Extracted data entries
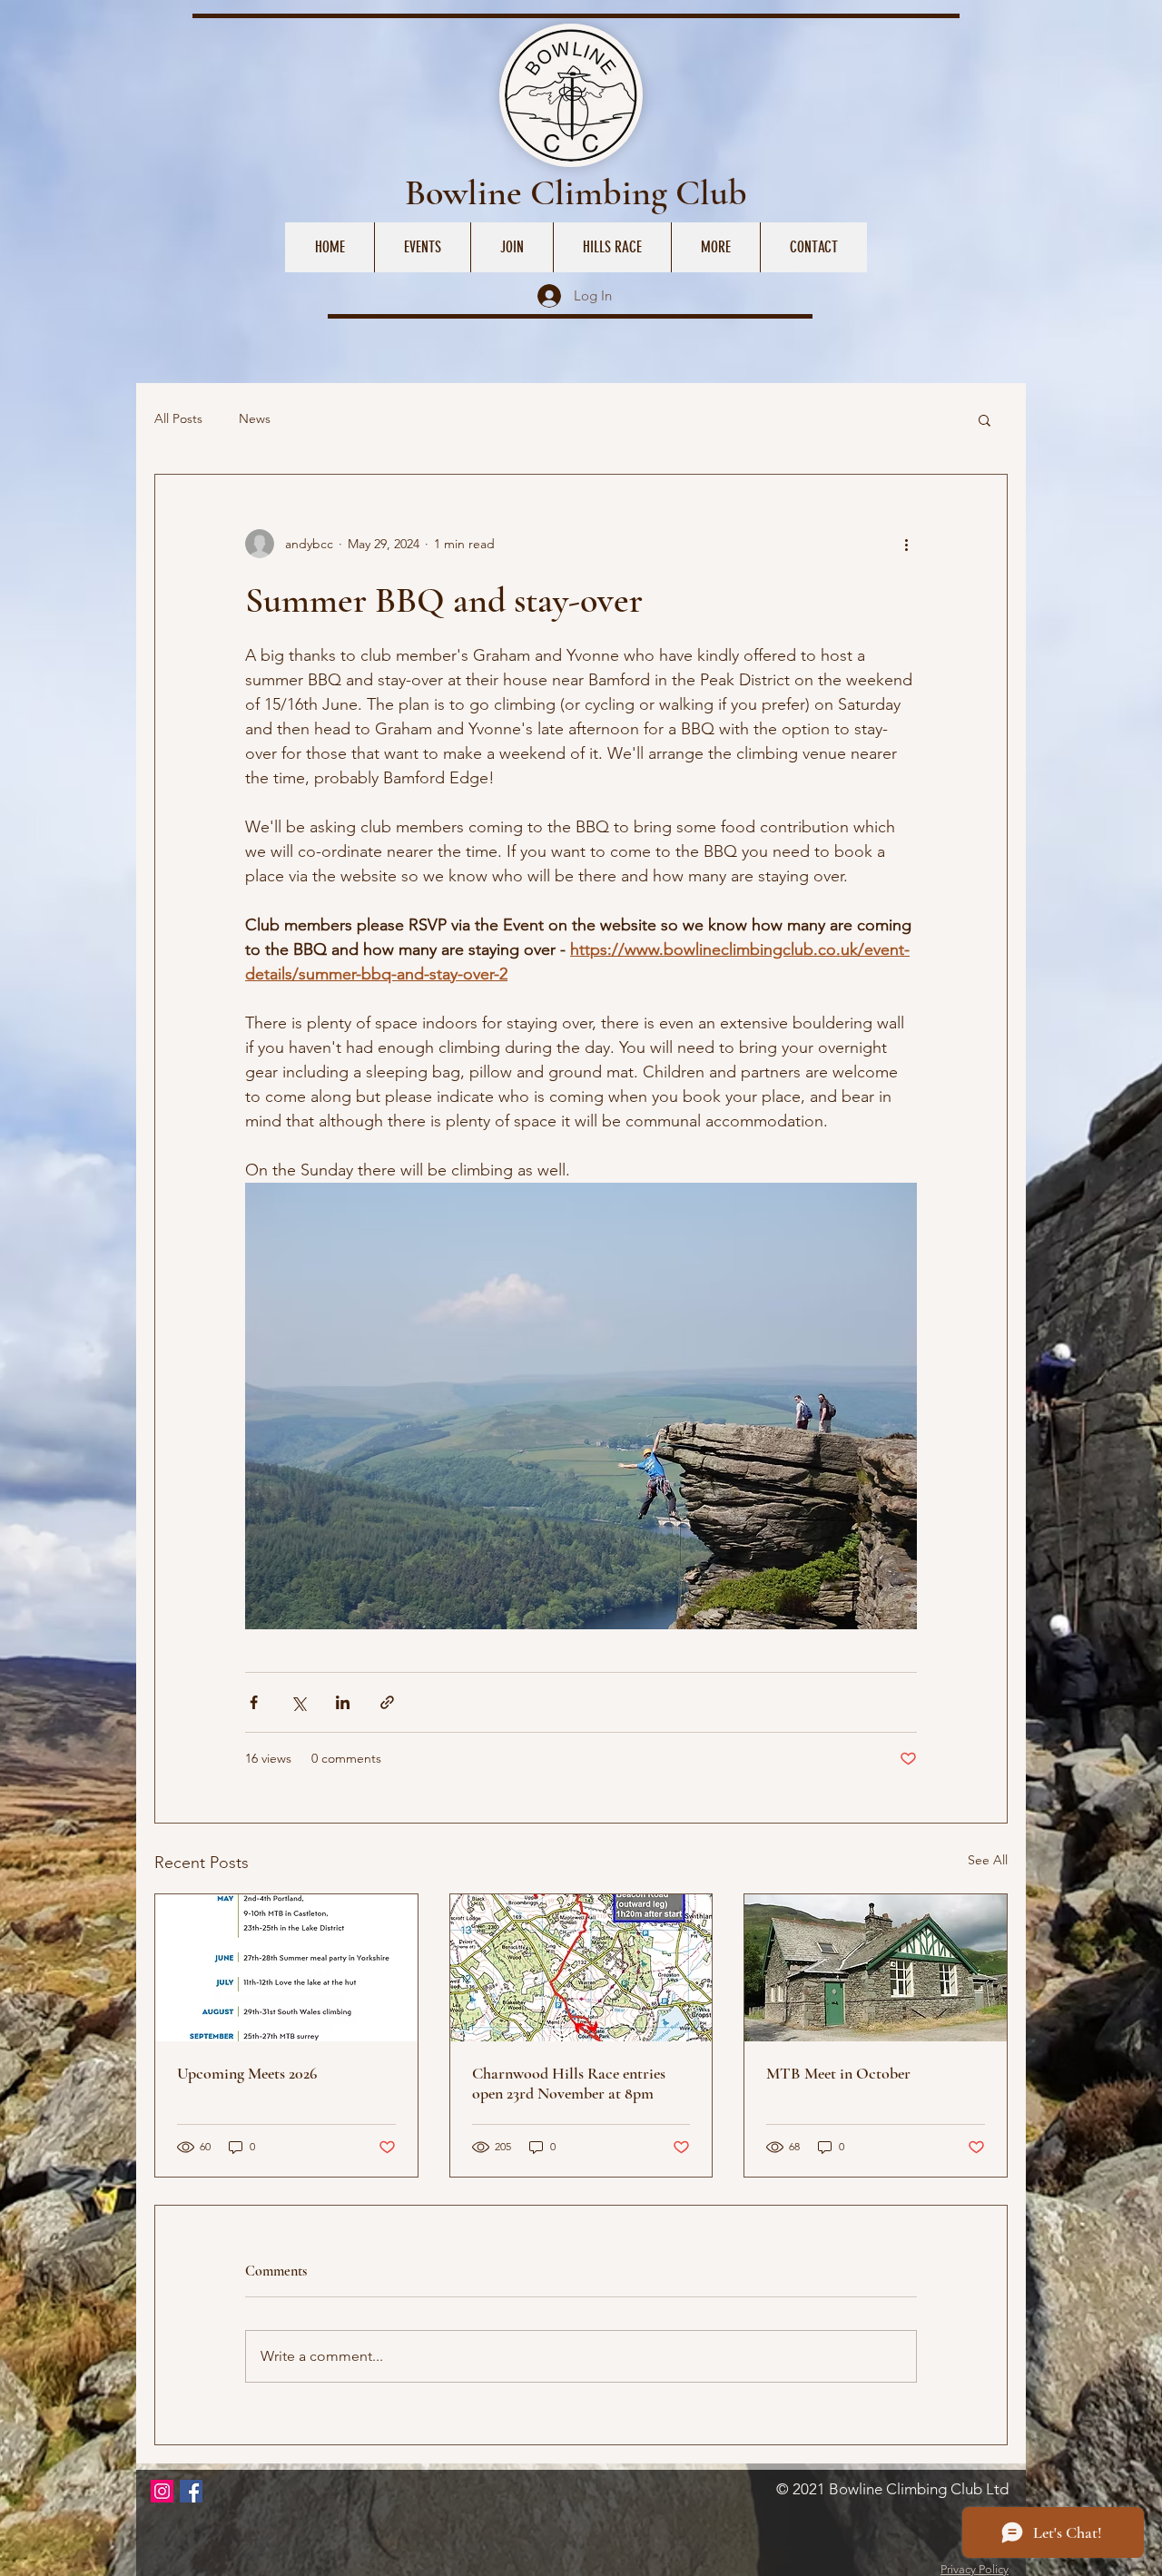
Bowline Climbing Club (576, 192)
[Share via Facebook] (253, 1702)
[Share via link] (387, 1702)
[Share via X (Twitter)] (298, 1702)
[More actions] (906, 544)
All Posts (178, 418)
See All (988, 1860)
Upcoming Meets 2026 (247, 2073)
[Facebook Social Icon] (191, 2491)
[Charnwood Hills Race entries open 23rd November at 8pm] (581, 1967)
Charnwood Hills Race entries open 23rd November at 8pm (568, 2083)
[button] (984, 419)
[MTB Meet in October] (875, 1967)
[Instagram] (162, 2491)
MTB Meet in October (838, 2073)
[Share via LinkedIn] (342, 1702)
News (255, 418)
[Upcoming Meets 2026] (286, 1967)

**ACTIVITY**
The line containing "[More actions] (906, 544)" marks where to begin; copy it and every later line exactly, through the end of the data.

**ANSWER BELOW**
[More actions] (906, 544)
All Posts (178, 418)
See All (988, 1860)
Upcoming Meets 2026 (247, 2073)
[Facebook Social Icon] (191, 2491)
[Charnwood Hills Race entries open 23rd November at 8pm] (581, 1967)
Charnwood Hills Race entries open 23rd November at 8pm (568, 2083)
[button] (984, 419)
[MTB Meet in October] (875, 1967)
[Instagram] (162, 2491)
MTB Meet in October (838, 2073)
[Share via LinkedIn] (342, 1702)
News (255, 418)
[Upcoming Meets 2026] (286, 1967)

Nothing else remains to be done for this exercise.